しかし、家でのリラックスしたゆったりした気分の時にいつも使っているので、この味わい深い万年筆の実用性を充分に感じながら使うことができているのかもしれません。

ブライヤーのボディは漆を軽く馴染ませただけの簡素な拭きうるしの技法で仕上げられていて、手の油を吸う余地が残されています。
使う込むほどに艶を増す、自分仕様のエージングを楽しむことができるのは、銀軸でもコーティングされているものが多くなってしまった昨今、珍しい存在です。
このブライヤーの万年筆のような、天然の木を最小限の仕上げで製品化するということは、何気ないことに思えますがかえって手間がかかり、勇気のいることだと思っています。
プラスチックと違い、品質のコントロールが難しく、湿度、気温の変化による割れ、狂いなども生じる恐れもあります。

お客様が使い始めてから、問題が起こらないようにするためにも、細心の注意が払われていることを思うと頭の下がる思いですし、いつまでも続けていただきたいと思います。

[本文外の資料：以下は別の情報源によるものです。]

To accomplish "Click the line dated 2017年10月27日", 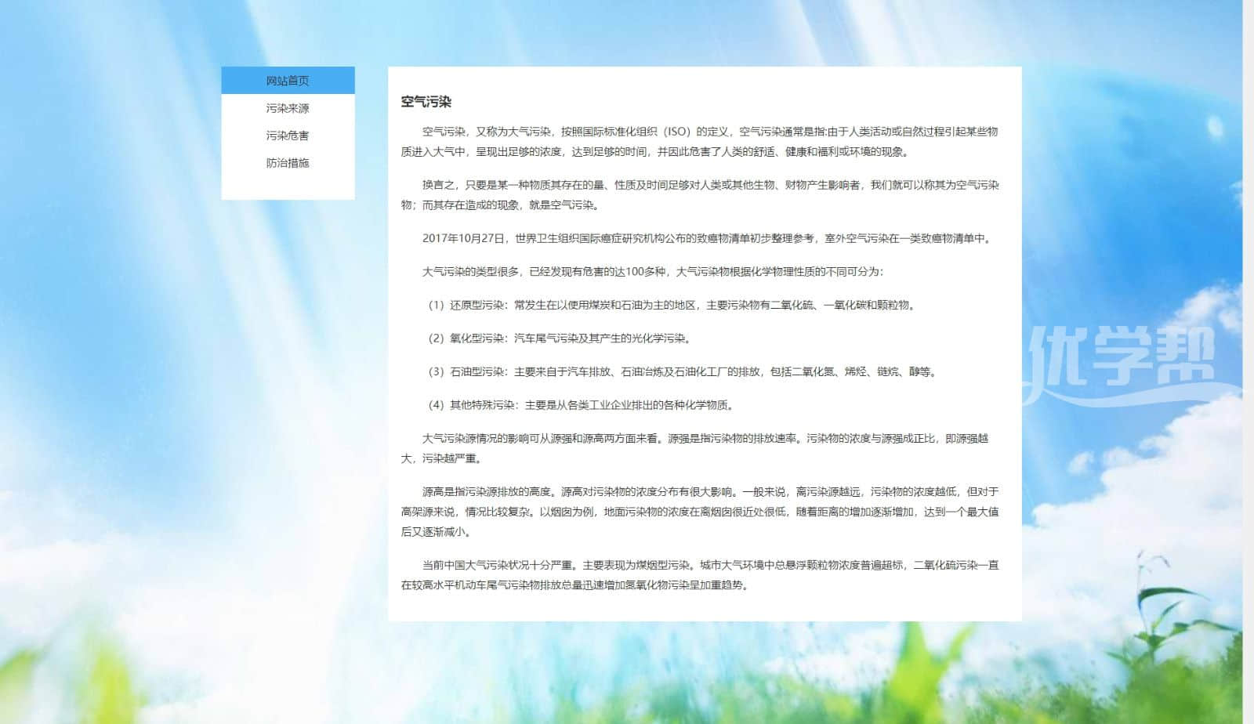I will [x=707, y=239].
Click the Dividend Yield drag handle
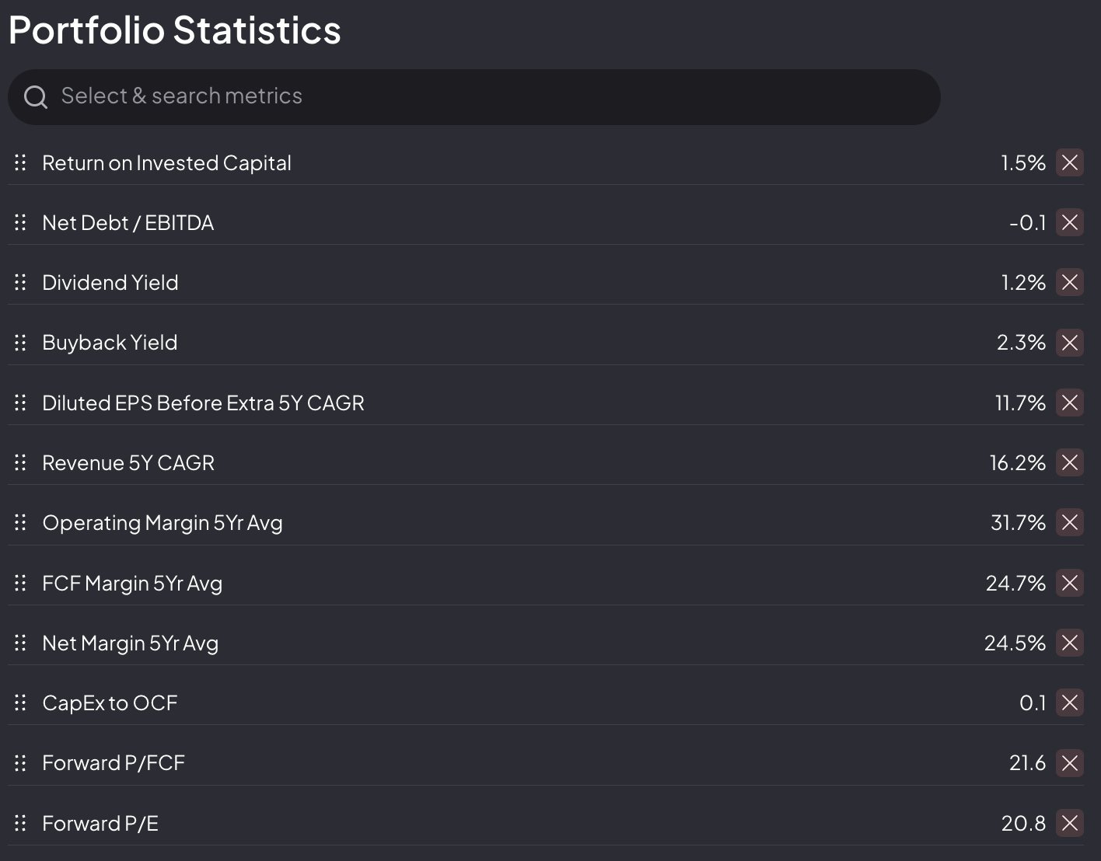Screen dimensions: 1101x861 [20, 282]
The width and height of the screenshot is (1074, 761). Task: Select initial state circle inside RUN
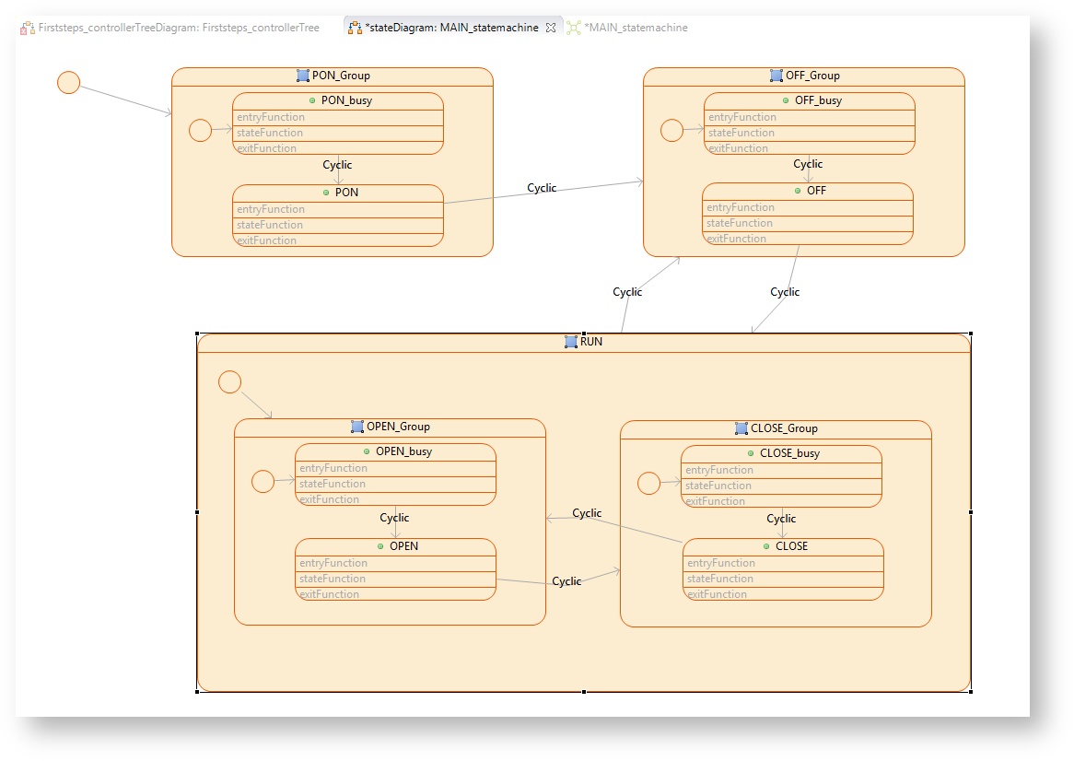(x=229, y=381)
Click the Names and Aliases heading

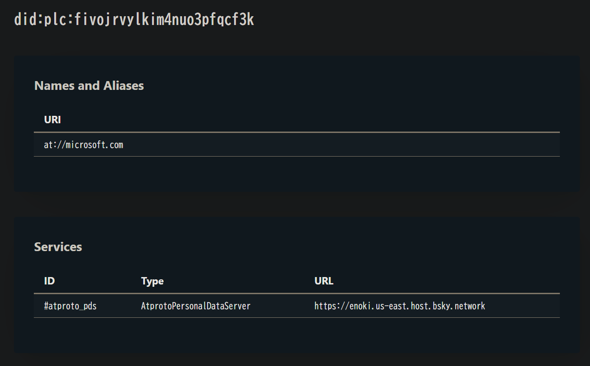89,86
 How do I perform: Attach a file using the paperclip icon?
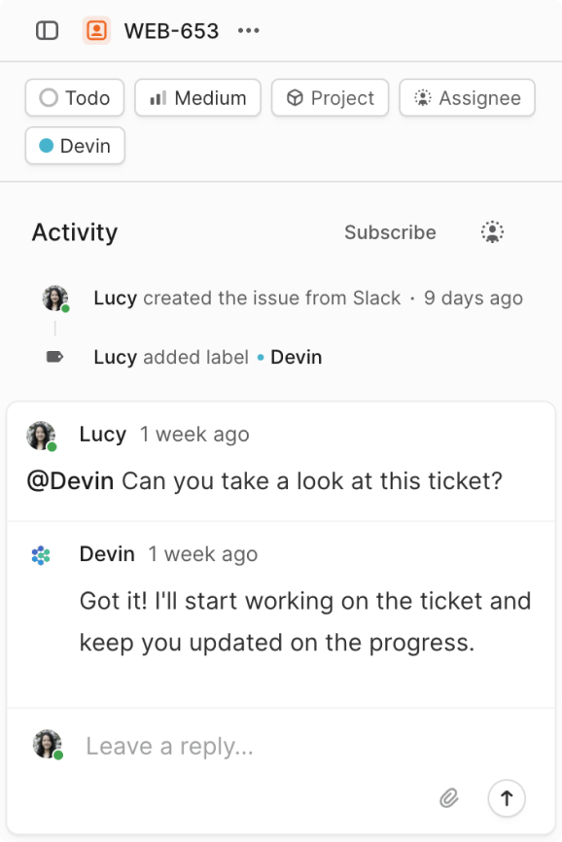click(x=449, y=798)
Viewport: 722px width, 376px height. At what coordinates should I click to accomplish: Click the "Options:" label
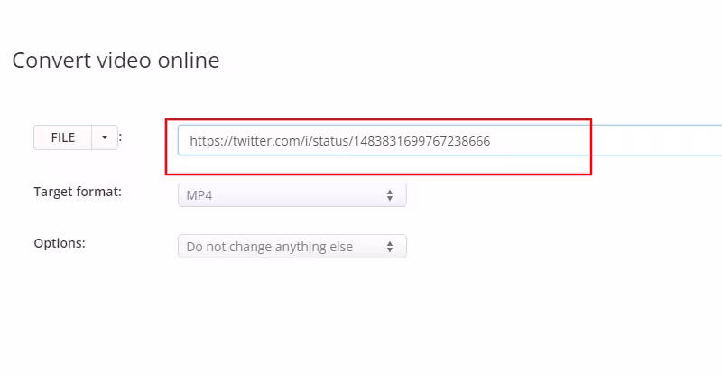pyautogui.click(x=59, y=243)
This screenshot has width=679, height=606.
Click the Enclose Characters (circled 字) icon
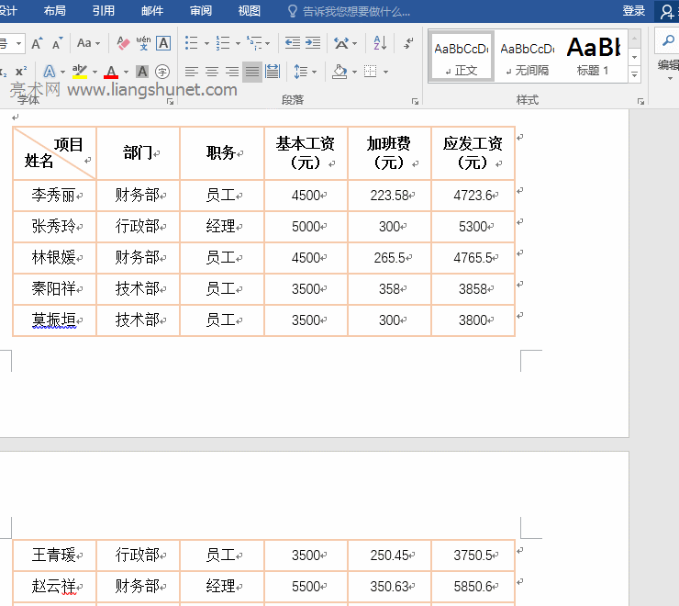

プラチナのペン先は、よく硬いと言われます。私も使い始める前はそう思っていました。
しかし、あまりにも大雑把な表現だったと今は思っています。初めは硬く感じるけれど、使い込むうちに柔らかく感じるものに変化するという表現の方が近いと思いますし、他社の万年筆のペン先が硬くなってきている現在、あまり硬いほうではないと思っています。

調整の仕方や、2年間の使用により、私のブライヤーのペン先は柔らかいとさえ思える快感を伴った書き味のものに変わってきています。

このブライヤーの万年筆を細字、中字、太字と3本セットで持ちたいという気持ちは、使い出したばかりの頃の思ったことですが、それは今も変っていません。